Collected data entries
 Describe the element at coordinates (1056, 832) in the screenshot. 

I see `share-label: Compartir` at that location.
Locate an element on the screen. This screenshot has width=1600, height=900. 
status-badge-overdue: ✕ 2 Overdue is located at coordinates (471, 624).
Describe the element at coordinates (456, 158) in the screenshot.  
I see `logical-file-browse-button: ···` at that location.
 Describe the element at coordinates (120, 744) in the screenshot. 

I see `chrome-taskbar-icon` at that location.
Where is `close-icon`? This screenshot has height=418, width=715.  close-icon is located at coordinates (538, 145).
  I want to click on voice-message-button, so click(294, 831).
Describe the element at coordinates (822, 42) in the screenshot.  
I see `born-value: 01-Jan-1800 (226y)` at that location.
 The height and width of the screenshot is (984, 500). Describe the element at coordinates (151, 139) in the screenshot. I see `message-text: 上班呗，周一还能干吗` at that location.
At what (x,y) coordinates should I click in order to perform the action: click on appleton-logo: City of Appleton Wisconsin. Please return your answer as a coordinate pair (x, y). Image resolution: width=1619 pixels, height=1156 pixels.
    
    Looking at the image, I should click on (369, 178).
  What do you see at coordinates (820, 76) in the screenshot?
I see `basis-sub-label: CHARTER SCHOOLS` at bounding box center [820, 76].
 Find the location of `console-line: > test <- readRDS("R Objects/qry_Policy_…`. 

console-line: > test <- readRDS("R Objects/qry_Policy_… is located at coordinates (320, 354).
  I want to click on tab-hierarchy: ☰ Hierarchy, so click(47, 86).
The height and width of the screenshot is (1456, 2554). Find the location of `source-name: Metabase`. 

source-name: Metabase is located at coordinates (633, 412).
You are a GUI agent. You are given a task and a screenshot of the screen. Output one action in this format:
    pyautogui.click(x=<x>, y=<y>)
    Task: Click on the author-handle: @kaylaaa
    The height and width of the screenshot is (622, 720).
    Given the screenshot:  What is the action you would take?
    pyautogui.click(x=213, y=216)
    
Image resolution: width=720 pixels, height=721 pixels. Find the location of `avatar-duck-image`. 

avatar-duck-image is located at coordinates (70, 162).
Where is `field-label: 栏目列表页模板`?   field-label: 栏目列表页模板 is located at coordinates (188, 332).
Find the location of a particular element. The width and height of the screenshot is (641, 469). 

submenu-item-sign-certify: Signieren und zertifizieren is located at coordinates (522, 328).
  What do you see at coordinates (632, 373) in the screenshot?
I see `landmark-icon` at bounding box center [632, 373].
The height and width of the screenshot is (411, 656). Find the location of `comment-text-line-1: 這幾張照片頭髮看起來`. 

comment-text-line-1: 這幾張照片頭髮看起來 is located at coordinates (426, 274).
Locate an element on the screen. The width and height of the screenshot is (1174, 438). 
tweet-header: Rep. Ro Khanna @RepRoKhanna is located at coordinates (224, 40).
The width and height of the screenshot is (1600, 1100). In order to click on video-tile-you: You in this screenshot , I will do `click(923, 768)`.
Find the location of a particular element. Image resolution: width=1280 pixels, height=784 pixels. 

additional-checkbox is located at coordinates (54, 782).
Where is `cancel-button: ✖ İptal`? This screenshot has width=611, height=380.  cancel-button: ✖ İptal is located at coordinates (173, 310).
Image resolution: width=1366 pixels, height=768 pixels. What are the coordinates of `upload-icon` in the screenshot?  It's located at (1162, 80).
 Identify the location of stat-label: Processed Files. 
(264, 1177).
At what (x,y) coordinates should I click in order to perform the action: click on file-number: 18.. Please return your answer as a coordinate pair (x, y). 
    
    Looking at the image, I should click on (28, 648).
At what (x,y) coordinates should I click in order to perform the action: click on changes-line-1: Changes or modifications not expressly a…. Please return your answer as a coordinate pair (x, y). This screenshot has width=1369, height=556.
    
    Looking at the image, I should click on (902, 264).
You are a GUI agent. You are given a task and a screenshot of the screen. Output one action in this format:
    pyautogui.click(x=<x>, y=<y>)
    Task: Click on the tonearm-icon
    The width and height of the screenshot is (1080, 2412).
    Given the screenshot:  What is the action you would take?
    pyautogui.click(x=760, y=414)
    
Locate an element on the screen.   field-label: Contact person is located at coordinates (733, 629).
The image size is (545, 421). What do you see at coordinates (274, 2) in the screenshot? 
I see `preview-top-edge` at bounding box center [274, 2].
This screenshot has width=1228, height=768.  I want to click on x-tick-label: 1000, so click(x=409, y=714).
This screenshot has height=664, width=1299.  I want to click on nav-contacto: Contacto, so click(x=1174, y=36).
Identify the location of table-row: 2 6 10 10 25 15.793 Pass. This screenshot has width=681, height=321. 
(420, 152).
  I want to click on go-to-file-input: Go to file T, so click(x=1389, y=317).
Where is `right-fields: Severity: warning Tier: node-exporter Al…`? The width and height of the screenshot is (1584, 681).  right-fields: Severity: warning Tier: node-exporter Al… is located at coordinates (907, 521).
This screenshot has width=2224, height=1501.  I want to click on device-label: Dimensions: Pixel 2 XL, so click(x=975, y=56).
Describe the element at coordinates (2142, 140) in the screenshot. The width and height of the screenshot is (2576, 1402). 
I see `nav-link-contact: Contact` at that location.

> PROBLEM STATEMENT:
Set down every one of the lines above again, word for word and with nothing changed.

> REPLY TO THE TASK:
 Describe the element at coordinates (1056, 832) in the screenshot. 

I see `share-label: Compartir` at that location.
Locate an element on the screen. This screenshot has width=1600, height=900. 
status-badge-overdue: ✕ 2 Overdue is located at coordinates (471, 624).
Describe the element at coordinates (456, 158) in the screenshot.  
I see `logical-file-browse-button: ···` at that location.
 Describe the element at coordinates (120, 744) in the screenshot. 

I see `chrome-taskbar-icon` at that location.
Where is `close-icon`? This screenshot has height=418, width=715.  close-icon is located at coordinates (538, 145).
  I want to click on voice-message-button, so click(294, 831).
Describe the element at coordinates (822, 42) in the screenshot.  
I see `born-value: 01-Jan-1800 (226y)` at that location.
 The height and width of the screenshot is (984, 500). Describe the element at coordinates (151, 139) in the screenshot. I see `message-text: 上班呗，周一还能干吗` at that location.
At what (x,y) coordinates should I click in order to perform the action: click on appleton-logo: City of Appleton Wisconsin. Please return your answer as a coordinate pair (x, y). Image resolution: width=1619 pixels, height=1156 pixels.
    
    Looking at the image, I should click on (369, 178).
  What do you see at coordinates (820, 76) in the screenshot?
I see `basis-sub-label: CHARTER SCHOOLS` at bounding box center [820, 76].
 Find the location of `console-line: > test <- readRDS("R Objects/qry_Policy_…`. 

console-line: > test <- readRDS("R Objects/qry_Policy_… is located at coordinates (320, 354).
  I want to click on tab-hierarchy: ☰ Hierarchy, so click(47, 86).
The height and width of the screenshot is (1456, 2554). Find the location of `source-name: Metabase`. 

source-name: Metabase is located at coordinates (633, 412).
You are a GUI agent. You are given a task and a screenshot of the screen. Output one action in this format:
    pyautogui.click(x=<x>, y=<y>)
    Task: Click on the author-handle: @kaylaaa
    The height and width of the screenshot is (622, 720).
    Given the screenshot:  What is the action you would take?
    pyautogui.click(x=213, y=216)
    
Image resolution: width=720 pixels, height=721 pixels. Find the location of `avatar-duck-image`. 

avatar-duck-image is located at coordinates (70, 162).
Where is `field-label: 栏目列表页模板`?   field-label: 栏目列表页模板 is located at coordinates (188, 332).
Find the location of a particular element. The width and height of the screenshot is (641, 469). 

submenu-item-sign-certify: Signieren und zertifizieren is located at coordinates (522, 328).
  What do you see at coordinates (632, 373) in the screenshot?
I see `landmark-icon` at bounding box center [632, 373].
The height and width of the screenshot is (411, 656). Find the location of `comment-text-line-1: 這幾張照片頭髮看起來`. 

comment-text-line-1: 這幾張照片頭髮看起來 is located at coordinates (426, 274).
Locate an element on the screen. The width and height of the screenshot is (1174, 438). 
tweet-header: Rep. Ro Khanna @RepRoKhanna is located at coordinates (224, 40).
The width and height of the screenshot is (1600, 1100). In order to click on video-tile-you: You in this screenshot , I will do `click(923, 768)`.
Find the location of a particular element. Image resolution: width=1280 pixels, height=784 pixels. 

additional-checkbox is located at coordinates (54, 782).
Where is `cancel-button: ✖ İptal`? This screenshot has width=611, height=380.  cancel-button: ✖ İptal is located at coordinates (173, 310).
Image resolution: width=1366 pixels, height=768 pixels. What are the coordinates of `upload-icon` in the screenshot?  It's located at (1162, 80).
 Identify the location of stat-label: Processed Files. 
(264, 1177).
At what (x,y) coordinates should I click in order to perform the action: click on file-number: 18.. Please return your answer as a coordinate pair (x, y). 
    
    Looking at the image, I should click on (28, 648).
At what (x,y) coordinates should I click in order to perform the action: click on changes-line-1: Changes or modifications not expressly a…. Please return your answer as a coordinate pair (x, y). This screenshot has width=1369, height=556.
    
    Looking at the image, I should click on (902, 264).
You are a GUI agent. You are given a task and a screenshot of the screen. Output one action in this format:
    pyautogui.click(x=<x>, y=<y>)
    Task: Click on the tonearm-icon
    The width and height of the screenshot is (1080, 2412).
    Given the screenshot:  What is the action you would take?
    pyautogui.click(x=760, y=414)
    
Locate an element on the screen.   field-label: Contact person is located at coordinates (733, 629).
The image size is (545, 421). What do you see at coordinates (274, 2) in the screenshot? 
I see `preview-top-edge` at bounding box center [274, 2].
This screenshot has width=1228, height=768.  I want to click on x-tick-label: 1000, so click(x=409, y=714).
This screenshot has height=664, width=1299.  I want to click on nav-contacto: Contacto, so click(x=1174, y=36).
Identify the location of table-row: 2 6 10 10 25 15.793 Pass. This screenshot has width=681, height=321. 
(420, 152).
  I want to click on go-to-file-input: Go to file T, so click(x=1389, y=317).
Where is `right-fields: Severity: warning Tier: node-exporter Al…`? The width and height of the screenshot is (1584, 681).  right-fields: Severity: warning Tier: node-exporter Al… is located at coordinates (907, 521).
This screenshot has width=2224, height=1501.  I want to click on device-label: Dimensions: Pixel 2 XL, so click(x=975, y=56).
Describe the element at coordinates (2142, 140) in the screenshot. The width and height of the screenshot is (2576, 1402). 
I see `nav-link-contact: Contact` at that location.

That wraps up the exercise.